** Start of DATA EXCERPTS **
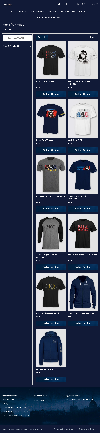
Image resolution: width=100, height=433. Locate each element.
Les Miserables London (79, 399)
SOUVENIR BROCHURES (48, 17)
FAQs (5, 403)
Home (6, 24)
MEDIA (82, 11)
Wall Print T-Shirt (76, 140)
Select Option (51, 94)
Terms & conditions (64, 429)
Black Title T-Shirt (45, 81)
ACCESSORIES (37, 11)
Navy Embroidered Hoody (81, 313)
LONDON (52, 11)
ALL (13, 11)
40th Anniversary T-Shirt (48, 313)
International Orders (17, 411)
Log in (68, 4)
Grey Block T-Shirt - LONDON (50, 196)
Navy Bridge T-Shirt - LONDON (78, 197)
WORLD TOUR (68, 11)
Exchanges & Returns (16, 415)
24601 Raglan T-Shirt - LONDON (47, 256)
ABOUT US (8, 399)
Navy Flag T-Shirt (44, 140)
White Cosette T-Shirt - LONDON (79, 82)
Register (82, 4)
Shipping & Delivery (15, 407)
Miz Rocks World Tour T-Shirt (82, 255)
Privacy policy (86, 429)
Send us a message (45, 400)
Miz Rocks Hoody (44, 369)
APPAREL (22, 11)
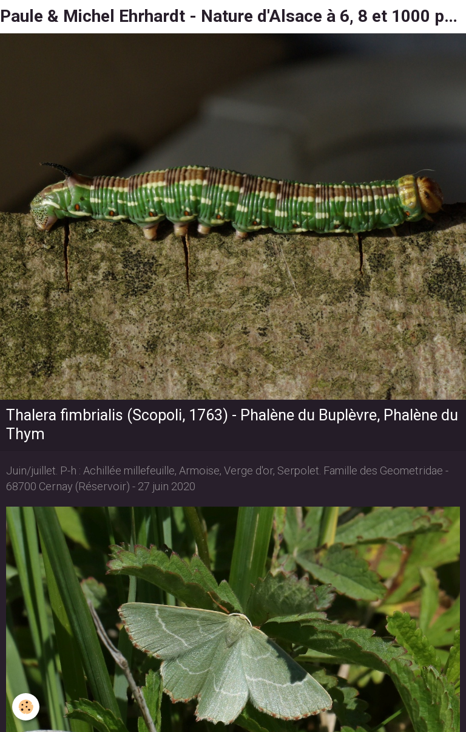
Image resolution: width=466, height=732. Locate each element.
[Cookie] (25, 706)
** End of DATA EXCERPTS **
● REQUIRED WORK
Copy out all of the material above word for word, leaving out the pictures.

● CORRECT ANSWER
Image resolution: width=100, height=433. Locate each element.
Les Miserables London (79, 399)
SOUVENIR BROCHURES (48, 17)
FAQs (5, 403)
Home (6, 24)
MEDIA (82, 11)
Wall Print T-Shirt (76, 140)
Select Option (51, 94)
Terms & conditions (64, 429)
Black Title T-Shirt (45, 81)
ACCESSORIES (37, 11)
Navy Embroidered Hoody (81, 313)
LONDON (52, 11)
ALL (13, 11)
40th Anniversary T-Shirt (48, 313)
International Orders (17, 411)
Log in (68, 4)
Grey Block T-Shirt - LONDON (50, 196)
Navy Bridge T-Shirt - LONDON (78, 197)
WORLD TOUR (68, 11)
Exchanges & Returns (16, 415)
24601 Raglan T-Shirt - LONDON (47, 256)
ABOUT US (8, 399)
Navy Flag T-Shirt (44, 140)
White Cosette T-Shirt - LONDON (79, 82)
Register (82, 4)
Shipping & Delivery (15, 407)
Miz Rocks World Tour T-Shirt (82, 255)
Privacy policy (86, 429)
Send us a message (45, 400)
Miz Rocks Hoody (44, 369)
APPAREL (22, 11)
Image resolution: width=466, height=732. Locate each element.
[Cookie] (25, 706)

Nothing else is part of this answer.